I'm a voracious reader when I can put this damn laptop down, so I would participate. My request would be alternating a Michigan football book with a completely non-Michigan-football book that has high general life value, or perhaps the book of a coach outside the Big 10 coaching sphere. Coaches books translate well to business. I'll check back for updates.
EDIT: I think that should be 'coach's' books. Well, whatever.
and like the alternating of books idea.
Luckily with this demographic I won't have to defend my "NO NICHOLAS SPARKS" policy very ardently.
I'd be up for this.
I am reading Age of Fracture by Daniel T Rodgers, which looks at US ideology from post WWII to 9/11. Interesting read.
Unbroken by Laura Hillabrand was exellent too.
Any idea that promotes reading books has to be a good one.
I like the idea, count me in
Sounds like a great idea
and I like the alternating book idea as well.
... some of the OSU folks started a book club, too. Here's their first book:
but this would be better if it could be live and verbal as opposed to typing which takes longer and is less spontaneous.
Would a conference call, or even a video conference call, be cool (could we even do that through Go To Meeting, Skype, etc.)? Maybe just a diary post with lots of comments would be better though. I don't know.
P.S. just started reading another Bacon book, Blue Ice: The Story of Michigan Hockey, and it's starting out just as good as Bo's Lasting Lessons.
I think diary post would garner the most participation, but there is something to be said for realtime. If we can keep the unrelated chatter to a minimum, a live blog could work. Possibly a conference call, but with that many people, you'd need a moderator. A call with webex could work, where someone who wants to speak first has to raise their hand in the webex. Callbacks would be even better, but it wouldn't really be right to use a company-provided account for this type of functionality. But I'm just thinking out loud (sorta)
Long story short, I think a diary is the best way to go, with a live blog second best. Maybe do both.
I reed good.
This is interesting, I would definitely consider it.

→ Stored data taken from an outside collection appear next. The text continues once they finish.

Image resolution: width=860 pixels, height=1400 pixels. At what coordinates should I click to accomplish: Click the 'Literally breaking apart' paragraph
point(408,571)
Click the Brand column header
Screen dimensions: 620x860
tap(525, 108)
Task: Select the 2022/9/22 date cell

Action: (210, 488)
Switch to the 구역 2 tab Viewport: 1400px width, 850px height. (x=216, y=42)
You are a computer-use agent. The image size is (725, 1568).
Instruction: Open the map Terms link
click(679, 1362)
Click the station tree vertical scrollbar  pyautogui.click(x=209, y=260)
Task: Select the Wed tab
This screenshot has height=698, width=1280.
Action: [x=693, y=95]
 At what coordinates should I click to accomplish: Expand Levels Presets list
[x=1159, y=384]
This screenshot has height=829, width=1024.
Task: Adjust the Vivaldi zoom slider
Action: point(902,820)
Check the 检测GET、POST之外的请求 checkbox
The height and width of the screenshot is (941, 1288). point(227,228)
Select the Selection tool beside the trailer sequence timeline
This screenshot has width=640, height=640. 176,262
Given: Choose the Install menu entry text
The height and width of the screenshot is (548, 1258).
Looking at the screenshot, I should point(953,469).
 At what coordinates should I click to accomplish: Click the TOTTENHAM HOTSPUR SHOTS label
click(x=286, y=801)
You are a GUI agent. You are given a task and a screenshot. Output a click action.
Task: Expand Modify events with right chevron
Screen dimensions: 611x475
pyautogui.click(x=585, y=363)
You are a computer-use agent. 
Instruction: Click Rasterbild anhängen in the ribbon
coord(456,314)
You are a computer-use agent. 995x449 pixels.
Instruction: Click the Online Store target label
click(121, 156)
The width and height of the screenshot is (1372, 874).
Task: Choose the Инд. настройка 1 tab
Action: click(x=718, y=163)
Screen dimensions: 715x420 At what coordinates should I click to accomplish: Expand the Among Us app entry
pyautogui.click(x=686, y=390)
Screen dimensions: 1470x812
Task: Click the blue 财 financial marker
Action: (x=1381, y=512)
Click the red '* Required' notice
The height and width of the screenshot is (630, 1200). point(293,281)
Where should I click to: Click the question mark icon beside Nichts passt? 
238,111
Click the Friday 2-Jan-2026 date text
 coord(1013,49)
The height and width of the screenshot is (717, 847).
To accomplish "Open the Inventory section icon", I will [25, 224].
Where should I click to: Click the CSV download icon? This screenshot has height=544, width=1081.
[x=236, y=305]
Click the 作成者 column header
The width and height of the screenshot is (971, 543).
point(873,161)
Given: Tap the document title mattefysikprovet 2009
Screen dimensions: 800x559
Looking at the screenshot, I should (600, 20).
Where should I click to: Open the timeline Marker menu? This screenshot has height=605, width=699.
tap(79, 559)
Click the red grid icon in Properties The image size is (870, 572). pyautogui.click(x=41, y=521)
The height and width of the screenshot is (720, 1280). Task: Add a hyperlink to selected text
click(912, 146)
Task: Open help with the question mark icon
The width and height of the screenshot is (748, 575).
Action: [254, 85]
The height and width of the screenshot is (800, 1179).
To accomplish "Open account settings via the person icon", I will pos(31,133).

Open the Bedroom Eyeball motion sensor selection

should we tweet at plaxico for recommendations?
like a really good idea, I'm all for it
Only if we do Infinite Jest.
I actually just started that massive doorstop this week. I'll have to look through that site once I finish it in 2014. But since it is set in 2014, I'll actually be right on time, so there's that.
The bulk of the action takes place during Y.D.A.U, which I believe works out to 2009.
Good luck with the book! The first few hundred pages were occasionally a grind for me, but by the end I had fallen in love.
Thanks. I'm actually a big Pynchon fan, so I'm no stranger to strange and difficult fiction. I'm about 80 pages in and enjoying it so far.
Actually most of it is set in the Year of the Depend Adult Undergarment.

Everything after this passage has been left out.